Minneapolis College of Art and Design
September 23-25, 2016
The organizers of the annual Mechademia Conference on Asian Popular Cultures are now inviting proposals for individual paper presentations and panel discussions for this year’s event. The dates for Mechademia 2016 are Friday, September 23 to Sunday, September 25 and it will once again be hosted by the Minneapolis College of Art and Design (Minneapolis, MN).
The theme of this year’s conference is “World-Building in Asian Popular Cultures”, and some of the potential questions, issues and topics that speakers are invited to address in their proposals include:
- Popular culture frequently juxtaposes different realities in the form of alternative timelines or bifurcating temporalities. How might imaginative narratives jostling time and space function as axes of a potential alternate world reality?

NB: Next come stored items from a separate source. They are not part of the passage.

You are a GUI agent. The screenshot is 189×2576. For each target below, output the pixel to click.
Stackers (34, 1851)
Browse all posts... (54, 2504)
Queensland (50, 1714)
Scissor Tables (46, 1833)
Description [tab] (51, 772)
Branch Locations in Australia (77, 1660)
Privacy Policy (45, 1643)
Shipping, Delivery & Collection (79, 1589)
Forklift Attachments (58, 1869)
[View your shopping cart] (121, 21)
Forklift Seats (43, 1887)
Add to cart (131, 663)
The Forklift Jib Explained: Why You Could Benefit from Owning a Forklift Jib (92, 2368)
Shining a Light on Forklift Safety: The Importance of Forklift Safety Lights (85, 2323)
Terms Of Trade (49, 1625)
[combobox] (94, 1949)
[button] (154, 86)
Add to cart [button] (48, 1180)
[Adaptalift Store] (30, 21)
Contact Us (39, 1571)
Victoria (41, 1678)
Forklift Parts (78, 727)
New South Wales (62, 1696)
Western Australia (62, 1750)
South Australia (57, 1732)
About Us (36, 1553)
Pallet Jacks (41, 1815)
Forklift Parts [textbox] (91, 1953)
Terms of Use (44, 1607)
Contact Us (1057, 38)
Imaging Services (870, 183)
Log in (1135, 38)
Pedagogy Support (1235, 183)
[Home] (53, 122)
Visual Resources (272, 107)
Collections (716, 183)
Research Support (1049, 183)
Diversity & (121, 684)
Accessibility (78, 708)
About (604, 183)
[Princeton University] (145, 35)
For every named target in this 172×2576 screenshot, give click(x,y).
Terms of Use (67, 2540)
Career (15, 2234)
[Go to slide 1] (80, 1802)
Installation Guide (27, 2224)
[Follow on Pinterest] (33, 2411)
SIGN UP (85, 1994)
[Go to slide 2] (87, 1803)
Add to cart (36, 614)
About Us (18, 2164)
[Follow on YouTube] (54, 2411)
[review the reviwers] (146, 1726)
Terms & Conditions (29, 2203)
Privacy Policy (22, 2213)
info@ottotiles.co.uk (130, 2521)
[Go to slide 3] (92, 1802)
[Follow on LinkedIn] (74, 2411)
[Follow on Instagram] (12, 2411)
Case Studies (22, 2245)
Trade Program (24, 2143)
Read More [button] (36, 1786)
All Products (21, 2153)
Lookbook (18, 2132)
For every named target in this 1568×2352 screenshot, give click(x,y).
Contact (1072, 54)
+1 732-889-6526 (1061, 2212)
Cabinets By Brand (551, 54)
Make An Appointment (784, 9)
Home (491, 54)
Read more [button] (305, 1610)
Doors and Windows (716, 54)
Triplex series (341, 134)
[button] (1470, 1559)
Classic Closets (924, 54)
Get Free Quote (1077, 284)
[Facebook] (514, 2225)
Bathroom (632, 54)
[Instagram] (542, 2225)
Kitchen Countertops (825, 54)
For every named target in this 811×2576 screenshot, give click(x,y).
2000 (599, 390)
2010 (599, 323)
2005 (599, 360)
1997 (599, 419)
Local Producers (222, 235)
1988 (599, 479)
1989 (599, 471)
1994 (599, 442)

- How might worldbuilding address and even transform the dark portend of the Anthropocene?
- How do new storytelling practices and forms of communication support worldbuilding across alternative locations and temporalities?
- What is the role language plays in creating alternate worlds? Does one have to change language to create an altered reality?
- Science fictions often encourage us to approach history and broad societal currents in terms of ‘what if’ scenarios. Such scenarios invite us to understand history through counterfactual narrations. But rather than dismiss such scenarios as non-factual, we ask: What are potential relationships to be found in the social and political implications of understanding our historical reality in such terms?
- How do colonialism, social inequality and gender constitute frameworks toward the creation of alternate worlds? In what ways are these factors recontexualized in new fictional worlds?
- How do musical scores and soundtracks create the affective atmospheres that shape worldbuilding practices in film, anime and gaming?